Saved entries —
* * *

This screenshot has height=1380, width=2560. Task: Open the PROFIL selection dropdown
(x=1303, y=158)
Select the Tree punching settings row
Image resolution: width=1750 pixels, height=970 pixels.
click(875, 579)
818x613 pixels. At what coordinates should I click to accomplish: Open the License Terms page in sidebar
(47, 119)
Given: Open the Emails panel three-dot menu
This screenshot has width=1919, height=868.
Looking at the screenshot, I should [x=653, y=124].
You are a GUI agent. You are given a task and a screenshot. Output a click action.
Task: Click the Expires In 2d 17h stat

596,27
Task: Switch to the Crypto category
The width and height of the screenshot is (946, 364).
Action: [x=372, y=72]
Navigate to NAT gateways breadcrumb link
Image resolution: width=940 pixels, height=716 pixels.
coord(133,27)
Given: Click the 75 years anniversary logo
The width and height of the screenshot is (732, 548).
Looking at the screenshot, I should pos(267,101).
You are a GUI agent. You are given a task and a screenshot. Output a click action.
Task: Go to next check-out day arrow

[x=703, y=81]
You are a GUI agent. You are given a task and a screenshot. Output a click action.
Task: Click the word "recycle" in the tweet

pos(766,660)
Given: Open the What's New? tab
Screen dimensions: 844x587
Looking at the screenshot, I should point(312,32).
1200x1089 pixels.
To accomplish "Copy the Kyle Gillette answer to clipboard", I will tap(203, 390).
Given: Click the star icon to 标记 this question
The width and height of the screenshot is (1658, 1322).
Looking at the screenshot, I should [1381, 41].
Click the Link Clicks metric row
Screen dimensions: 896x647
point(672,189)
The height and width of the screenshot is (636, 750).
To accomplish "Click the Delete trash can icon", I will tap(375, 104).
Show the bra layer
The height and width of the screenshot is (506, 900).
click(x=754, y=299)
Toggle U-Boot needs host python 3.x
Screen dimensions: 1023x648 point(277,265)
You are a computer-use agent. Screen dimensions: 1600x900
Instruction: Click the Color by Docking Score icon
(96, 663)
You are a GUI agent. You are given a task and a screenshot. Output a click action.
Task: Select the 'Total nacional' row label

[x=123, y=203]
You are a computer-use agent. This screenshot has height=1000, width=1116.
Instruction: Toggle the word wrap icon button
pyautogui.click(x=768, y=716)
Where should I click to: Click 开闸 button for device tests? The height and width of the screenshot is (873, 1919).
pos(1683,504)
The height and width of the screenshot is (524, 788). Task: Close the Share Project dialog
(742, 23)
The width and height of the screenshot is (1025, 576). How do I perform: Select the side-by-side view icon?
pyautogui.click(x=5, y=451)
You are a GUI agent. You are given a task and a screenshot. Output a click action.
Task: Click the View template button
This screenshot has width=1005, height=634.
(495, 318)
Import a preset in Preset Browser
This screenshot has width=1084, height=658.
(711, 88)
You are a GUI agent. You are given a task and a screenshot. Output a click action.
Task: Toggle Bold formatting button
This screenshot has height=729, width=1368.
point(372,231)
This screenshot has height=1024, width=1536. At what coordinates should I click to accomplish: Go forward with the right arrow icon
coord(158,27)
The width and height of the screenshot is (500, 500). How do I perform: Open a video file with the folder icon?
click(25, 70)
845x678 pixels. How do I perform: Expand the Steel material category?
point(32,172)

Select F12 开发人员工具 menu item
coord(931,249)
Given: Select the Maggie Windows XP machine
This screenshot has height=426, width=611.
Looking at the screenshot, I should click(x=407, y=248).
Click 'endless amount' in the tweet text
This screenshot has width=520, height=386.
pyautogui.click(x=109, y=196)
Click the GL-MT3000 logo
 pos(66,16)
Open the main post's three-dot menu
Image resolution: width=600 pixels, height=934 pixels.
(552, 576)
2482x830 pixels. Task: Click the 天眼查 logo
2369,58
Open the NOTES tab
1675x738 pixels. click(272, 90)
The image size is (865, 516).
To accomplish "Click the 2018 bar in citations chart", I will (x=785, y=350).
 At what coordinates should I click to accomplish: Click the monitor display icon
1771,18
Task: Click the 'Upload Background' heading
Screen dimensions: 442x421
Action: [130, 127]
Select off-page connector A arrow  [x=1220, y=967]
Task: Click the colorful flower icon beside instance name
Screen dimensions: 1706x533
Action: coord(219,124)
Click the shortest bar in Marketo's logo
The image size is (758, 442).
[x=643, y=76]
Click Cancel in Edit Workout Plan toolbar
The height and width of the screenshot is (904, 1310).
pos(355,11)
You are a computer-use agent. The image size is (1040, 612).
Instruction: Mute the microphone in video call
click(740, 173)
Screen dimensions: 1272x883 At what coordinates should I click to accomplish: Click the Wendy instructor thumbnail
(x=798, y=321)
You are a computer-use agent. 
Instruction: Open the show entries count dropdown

* * *

An exact written copy of every entry is the required answer.

This screenshot has height=1380, width=2560. Task: Open the PROFIL selection dropdown
(x=1303, y=158)
Select the Tree punching settings row
Image resolution: width=1750 pixels, height=970 pixels.
click(875, 579)
818x613 pixels. At what coordinates should I click to accomplish: Open the License Terms page in sidebar
(47, 119)
Given: Open the Emails panel three-dot menu
This screenshot has width=1919, height=868.
Looking at the screenshot, I should [x=653, y=124].
You are a GUI agent. You are given a task and a screenshot. Output a click action.
Task: Click the Expires In 2d 17h stat

596,27
Task: Switch to the Crypto category
The width and height of the screenshot is (946, 364).
Action: [x=372, y=72]
Navigate to NAT gateways breadcrumb link
Image resolution: width=940 pixels, height=716 pixels.
coord(133,27)
Given: Click the 75 years anniversary logo
The width and height of the screenshot is (732, 548).
Looking at the screenshot, I should pos(267,101).
You are a GUI agent. You are given a task and a screenshot. Output a click action.
Task: Go to next check-out day arrow

[x=703, y=81]
You are a GUI agent. You are given a task and a screenshot. Output a click action.
Task: Click the word "recycle" in the tweet

pos(766,660)
Given: Open the What's New? tab
Screen dimensions: 844x587
Looking at the screenshot, I should point(312,32).
1200x1089 pixels.
To accomplish "Copy the Kyle Gillette answer to clipboard", I will tap(203, 390).
Given: Click the star icon to 标记 this question
The width and height of the screenshot is (1658, 1322).
Looking at the screenshot, I should [1381, 41].
Click the Link Clicks metric row
Screen dimensions: 896x647
point(672,189)
The height and width of the screenshot is (636, 750).
To accomplish "Click the Delete trash can icon", I will tap(375, 104).
Show the bra layer
The height and width of the screenshot is (506, 900).
click(x=754, y=299)
Toggle U-Boot needs host python 3.x
Screen dimensions: 1023x648 point(277,265)
You are a computer-use agent. Screen dimensions: 1600x900
Instruction: Click the Color by Docking Score icon
(96, 663)
You are a GUI agent. You are given a task and a screenshot. Output a click action.
Task: Select the 'Total nacional' row label

[x=123, y=203]
You are a computer-use agent. This screenshot has height=1000, width=1116.
Instruction: Toggle the word wrap icon button
pyautogui.click(x=768, y=716)
Where should I click to: Click 开闸 button for device tests? The height and width of the screenshot is (873, 1919).
pos(1683,504)
The height and width of the screenshot is (524, 788). Task: Close the Share Project dialog
(742, 23)
The width and height of the screenshot is (1025, 576). How do I perform: Select the side-by-side view icon?
pyautogui.click(x=5, y=451)
You are a GUI agent. You are given a task and a screenshot. Output a click action.
Task: Click the View template button
This screenshot has width=1005, height=634.
(495, 318)
Import a preset in Preset Browser
This screenshot has width=1084, height=658.
(711, 88)
You are a GUI agent. You are given a task and a screenshot. Output a click action.
Task: Toggle Bold formatting button
This screenshot has height=729, width=1368.
point(372,231)
This screenshot has height=1024, width=1536. At what coordinates should I click to accomplish: Go forward with the right arrow icon
coord(158,27)
The width and height of the screenshot is (500, 500). How do I perform: Open a video file with the folder icon?
click(25, 70)
845x678 pixels. How do I perform: Expand the Steel material category?
point(32,172)

Select F12 开发人员工具 menu item
coord(931,249)
Given: Select the Maggie Windows XP machine
This screenshot has height=426, width=611.
Looking at the screenshot, I should click(x=407, y=248).
Click 'endless amount' in the tweet text
This screenshot has width=520, height=386.
pyautogui.click(x=109, y=196)
Click the GL-MT3000 logo
 pos(66,16)
Open the main post's three-dot menu
Image resolution: width=600 pixels, height=934 pixels.
(552, 576)
2482x830 pixels. Task: Click the 天眼查 logo
2369,58
Open the NOTES tab
1675x738 pixels. click(272, 90)
The image size is (865, 516).
To accomplish "Click the 2018 bar in citations chart", I will (x=785, y=350).
 At what coordinates should I click to accomplish: Click the monitor display icon
1771,18
Task: Click the 'Upload Background' heading
Screen dimensions: 442x421
Action: [130, 127]
Select off-page connector A arrow  [x=1220, y=967]
Task: Click the colorful flower icon beside instance name
Screen dimensions: 1706x533
Action: coord(219,124)
Click the shortest bar in Marketo's logo
The image size is (758, 442).
[x=643, y=76]
Click Cancel in Edit Workout Plan toolbar
The height and width of the screenshot is (904, 1310).
pos(355,11)
You are a computer-use agent. The image size is (1040, 612).
Instruction: Mute the microphone in video call
click(740, 173)
Screen dimensions: 1272x883 At what coordinates should I click to accomplish: Click the Wendy instructor thumbnail
(x=798, y=321)
You are a computer-use agent. 
Instruction: Open the show entries count dropdown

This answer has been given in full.